◆ **SET TASK**: Can you copy out all of the data below verbatim, keeping every line?

─── PROVIDED DATA

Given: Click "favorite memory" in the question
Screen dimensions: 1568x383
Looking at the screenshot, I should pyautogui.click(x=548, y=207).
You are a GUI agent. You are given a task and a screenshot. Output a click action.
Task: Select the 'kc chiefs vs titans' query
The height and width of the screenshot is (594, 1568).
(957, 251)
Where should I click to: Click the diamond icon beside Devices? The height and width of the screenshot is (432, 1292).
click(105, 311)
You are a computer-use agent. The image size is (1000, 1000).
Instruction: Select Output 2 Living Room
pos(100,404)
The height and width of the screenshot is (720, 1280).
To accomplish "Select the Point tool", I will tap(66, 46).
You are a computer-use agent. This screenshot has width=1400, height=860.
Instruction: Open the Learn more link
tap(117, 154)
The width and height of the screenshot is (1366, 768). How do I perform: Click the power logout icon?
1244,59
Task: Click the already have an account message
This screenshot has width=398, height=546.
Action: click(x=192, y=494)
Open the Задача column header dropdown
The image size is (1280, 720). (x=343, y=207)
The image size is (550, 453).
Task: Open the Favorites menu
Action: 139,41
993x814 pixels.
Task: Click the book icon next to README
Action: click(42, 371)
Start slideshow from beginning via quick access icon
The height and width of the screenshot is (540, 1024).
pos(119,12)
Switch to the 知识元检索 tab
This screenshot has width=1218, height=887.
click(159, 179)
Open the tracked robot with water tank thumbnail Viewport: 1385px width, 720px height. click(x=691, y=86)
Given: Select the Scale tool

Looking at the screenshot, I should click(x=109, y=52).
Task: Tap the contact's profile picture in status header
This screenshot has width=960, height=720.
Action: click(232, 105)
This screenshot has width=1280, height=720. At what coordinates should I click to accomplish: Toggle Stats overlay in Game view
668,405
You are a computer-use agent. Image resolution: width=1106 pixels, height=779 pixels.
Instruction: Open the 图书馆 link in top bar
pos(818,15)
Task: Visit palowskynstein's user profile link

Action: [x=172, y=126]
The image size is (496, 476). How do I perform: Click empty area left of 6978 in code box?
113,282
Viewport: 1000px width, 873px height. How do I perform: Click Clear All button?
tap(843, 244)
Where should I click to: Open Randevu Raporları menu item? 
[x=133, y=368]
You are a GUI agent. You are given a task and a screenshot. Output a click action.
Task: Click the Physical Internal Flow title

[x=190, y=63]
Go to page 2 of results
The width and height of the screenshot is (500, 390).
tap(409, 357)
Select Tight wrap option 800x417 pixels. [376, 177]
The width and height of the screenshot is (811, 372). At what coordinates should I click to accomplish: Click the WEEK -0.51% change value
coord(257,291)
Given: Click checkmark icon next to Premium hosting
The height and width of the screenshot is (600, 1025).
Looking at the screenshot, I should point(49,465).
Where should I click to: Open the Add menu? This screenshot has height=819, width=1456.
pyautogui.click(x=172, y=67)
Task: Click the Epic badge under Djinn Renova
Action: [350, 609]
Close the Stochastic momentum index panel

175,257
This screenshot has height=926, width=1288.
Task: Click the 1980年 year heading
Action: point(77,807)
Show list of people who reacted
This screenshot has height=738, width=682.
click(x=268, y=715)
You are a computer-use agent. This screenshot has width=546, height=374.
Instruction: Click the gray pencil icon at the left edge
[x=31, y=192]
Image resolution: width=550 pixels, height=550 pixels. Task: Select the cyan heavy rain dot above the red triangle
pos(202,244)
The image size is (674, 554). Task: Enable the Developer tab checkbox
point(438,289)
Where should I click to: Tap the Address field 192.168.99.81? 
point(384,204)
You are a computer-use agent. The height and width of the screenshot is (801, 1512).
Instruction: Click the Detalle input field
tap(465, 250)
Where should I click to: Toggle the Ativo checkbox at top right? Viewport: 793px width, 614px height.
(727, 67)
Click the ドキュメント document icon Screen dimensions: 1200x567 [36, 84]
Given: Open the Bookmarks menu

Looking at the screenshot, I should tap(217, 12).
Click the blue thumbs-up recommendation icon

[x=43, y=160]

──────

◆ **FULL SOLUTION**:
Given: Click "favorite memory" in the question
Screen dimensions: 1568x383
Looking at the screenshot, I should pyautogui.click(x=548, y=207).
You are a GUI agent. You are given a task and a screenshot. Output a click action.
Task: Select the 'kc chiefs vs titans' query
The height and width of the screenshot is (594, 1568).
(957, 251)
Where should I click to: Click the diamond icon beside Devices? The height and width of the screenshot is (432, 1292).
click(105, 311)
You are a computer-use agent. The image size is (1000, 1000).
Instruction: Select Output 2 Living Room
pos(100,404)
The height and width of the screenshot is (720, 1280).
To accomplish "Select the Point tool", I will tap(66, 46).
You are a computer-use agent. This screenshot has width=1400, height=860.
Instruction: Open the Learn more link
tap(117, 154)
The width and height of the screenshot is (1366, 768). How do I perform: Click the power logout icon?
1244,59
Task: Click the already have an account message
This screenshot has width=398, height=546.
Action: click(x=192, y=494)
Open the Задача column header dropdown
The image size is (1280, 720). (x=343, y=207)
The image size is (550, 453).
Task: Open the Favorites menu
Action: 139,41
993x814 pixels.
Task: Click the book icon next to README
Action: click(42, 371)
Start slideshow from beginning via quick access icon
The height and width of the screenshot is (540, 1024).
pos(119,12)
Switch to the 知识元检索 tab
This screenshot has width=1218, height=887.
click(159, 179)
Open the tracked robot with water tank thumbnail Viewport: 1385px width, 720px height. click(x=691, y=86)
Given: Select the Scale tool

Looking at the screenshot, I should click(x=109, y=52).
Task: Tap the contact's profile picture in status header
This screenshot has width=960, height=720.
Action: click(232, 105)
This screenshot has width=1280, height=720. At what coordinates should I click to accomplish: Toggle Stats overlay in Game view
668,405
You are a computer-use agent. Image resolution: width=1106 pixels, height=779 pixels.
Instruction: Open the 图书馆 link in top bar
pos(818,15)
Task: Visit palowskynstein's user profile link

Action: [x=172, y=126]
The image size is (496, 476). How do I perform: Click empty area left of 6978 in code box?
113,282
Viewport: 1000px width, 873px height. How do I perform: Click Clear All button?
tap(843, 244)
Where should I click to: Open Randevu Raporları menu item? 
[x=133, y=368]
You are a GUI agent. You are given a task and a screenshot. Output a click action.
Task: Click the Physical Internal Flow title

[x=190, y=63]
Go to page 2 of results
The width and height of the screenshot is (500, 390).
tap(409, 357)
Select Tight wrap option 800x417 pixels. [376, 177]
The width and height of the screenshot is (811, 372). At what coordinates should I click to accomplish: Click the WEEK -0.51% change value
coord(257,291)
Given: Click checkmark icon next to Premium hosting
The height and width of the screenshot is (600, 1025).
Looking at the screenshot, I should point(49,465).
Where should I click to: Open the Add menu? This screenshot has height=819, width=1456.
pyautogui.click(x=172, y=67)
Task: Click the Epic badge under Djinn Renova
Action: [350, 609]
Close the Stochastic momentum index panel

175,257
This screenshot has height=926, width=1288.
Task: Click the 1980年 year heading
Action: point(77,807)
Show list of people who reacted
This screenshot has height=738, width=682.
click(x=268, y=715)
You are a computer-use agent. This screenshot has width=546, height=374.
Instruction: Click the gray pencil icon at the left edge
[x=31, y=192]
Image resolution: width=550 pixels, height=550 pixels. Task: Select the cyan heavy rain dot above the red triangle
pos(202,244)
The image size is (674, 554). Task: Enable the Developer tab checkbox
point(438,289)
Where should I click to: Tap the Address field 192.168.99.81? 
point(384,204)
You are a computer-use agent. The height and width of the screenshot is (801, 1512).
Instruction: Click the Detalle input field
tap(465, 250)
Where should I click to: Toggle the Ativo checkbox at top right? Viewport: 793px width, 614px height.
(727, 67)
Click the ドキュメント document icon Screen dimensions: 1200x567 [36, 84]
Given: Open the Bookmarks menu

Looking at the screenshot, I should tap(217, 12).
Click the blue thumbs-up recommendation icon

[x=43, y=160]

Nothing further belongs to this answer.